NAME

module-version - Program to get module versions

SYNOPSIS

This program shows you the version of a module or several modules, in a comfortable manner.

module-version Dancer
module-version --dev --full This That Another
module-version -q -i modules.txt

In Perl-world, we have many ways to determine a version of a module. You can run perl -MModule -le'print $Module::Version', but once the name is very long it becomes tiresome to write.

We can try to load the module in a specific version that is (hopefully) greater than what we already have installed (if at all). That way we purposely inflict an error on the compiler and try to read the error msg. perl -MModule\ 9999. This does not work on multiple modules at once. Some modules even have long version numbers, such as a date, and then you need to run perl -MModule\ 9999999999 which is seriously annoying.

There are a few modules out there that get you the version number of other modules but none of them are applications, nor do they have enough options for comfortable day-to-day usage. This is where module-version comes in.

OPTIONS

-f, --full

This outputs both the name and the version of module, instead of just the version number.

module-version -f ThisModule ThatModule
module-version --full ThisModule ThatModule
-i, --input FILE

This reads a list of modules from a file.

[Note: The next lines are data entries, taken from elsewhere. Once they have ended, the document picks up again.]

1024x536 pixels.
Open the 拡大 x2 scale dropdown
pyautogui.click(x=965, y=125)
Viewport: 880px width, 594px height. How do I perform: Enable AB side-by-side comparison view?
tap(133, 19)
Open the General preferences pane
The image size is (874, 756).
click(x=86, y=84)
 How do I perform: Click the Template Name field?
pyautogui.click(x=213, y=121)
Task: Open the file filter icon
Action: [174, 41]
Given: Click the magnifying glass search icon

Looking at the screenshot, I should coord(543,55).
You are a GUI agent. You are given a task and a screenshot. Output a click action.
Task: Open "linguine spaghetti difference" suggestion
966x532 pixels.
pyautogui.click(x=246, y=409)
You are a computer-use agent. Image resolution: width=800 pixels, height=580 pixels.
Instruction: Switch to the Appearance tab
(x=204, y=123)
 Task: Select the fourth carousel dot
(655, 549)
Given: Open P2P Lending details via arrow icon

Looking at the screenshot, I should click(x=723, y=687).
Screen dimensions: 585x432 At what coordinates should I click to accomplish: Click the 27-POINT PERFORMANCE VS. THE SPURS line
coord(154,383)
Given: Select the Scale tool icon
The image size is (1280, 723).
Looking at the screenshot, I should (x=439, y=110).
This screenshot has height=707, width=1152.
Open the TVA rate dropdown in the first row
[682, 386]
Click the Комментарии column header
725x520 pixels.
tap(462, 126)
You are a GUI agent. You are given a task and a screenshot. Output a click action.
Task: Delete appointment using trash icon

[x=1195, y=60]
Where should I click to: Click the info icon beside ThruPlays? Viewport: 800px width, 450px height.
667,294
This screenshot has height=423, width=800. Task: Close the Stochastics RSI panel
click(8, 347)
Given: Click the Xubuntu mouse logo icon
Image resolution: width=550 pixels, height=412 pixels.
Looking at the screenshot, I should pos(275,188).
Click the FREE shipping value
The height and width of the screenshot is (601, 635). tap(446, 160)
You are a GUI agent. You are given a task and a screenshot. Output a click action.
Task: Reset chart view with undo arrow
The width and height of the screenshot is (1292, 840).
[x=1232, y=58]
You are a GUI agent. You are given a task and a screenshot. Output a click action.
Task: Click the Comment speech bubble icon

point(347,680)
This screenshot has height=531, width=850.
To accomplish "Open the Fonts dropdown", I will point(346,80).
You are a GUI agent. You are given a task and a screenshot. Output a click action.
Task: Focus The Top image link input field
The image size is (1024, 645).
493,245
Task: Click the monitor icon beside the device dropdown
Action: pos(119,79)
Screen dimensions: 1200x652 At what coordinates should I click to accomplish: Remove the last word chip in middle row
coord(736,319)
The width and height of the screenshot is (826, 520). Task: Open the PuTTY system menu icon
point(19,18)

module-version -i my_modules.txt
module-version --input my_modules.txt
-d, --dev

This shows the developer versions (0.01_01) just as that instead of eval()ing them.

module-version -d Test::More
module-version --dev Test::More
-q, --quiet

Usually if a module does not exist, module-version will warn about it. This allows you to silent those warnings and just carry on.

module-version -q This::Does::Not::Exist But::This::Does
module-version --quiet This::Does::Not::Exist But::This::Does

SEE ALSO

Module::Version

Github page at http://github.com/xsawyerx/module-version.

COPYRIGHT

Copyright 2010 Sawyer X.

This program is free software; you can redistribute it and/or modify it under the terms of either: the GNU General Public License as published by the Free Software Foundation; or the Artistic License.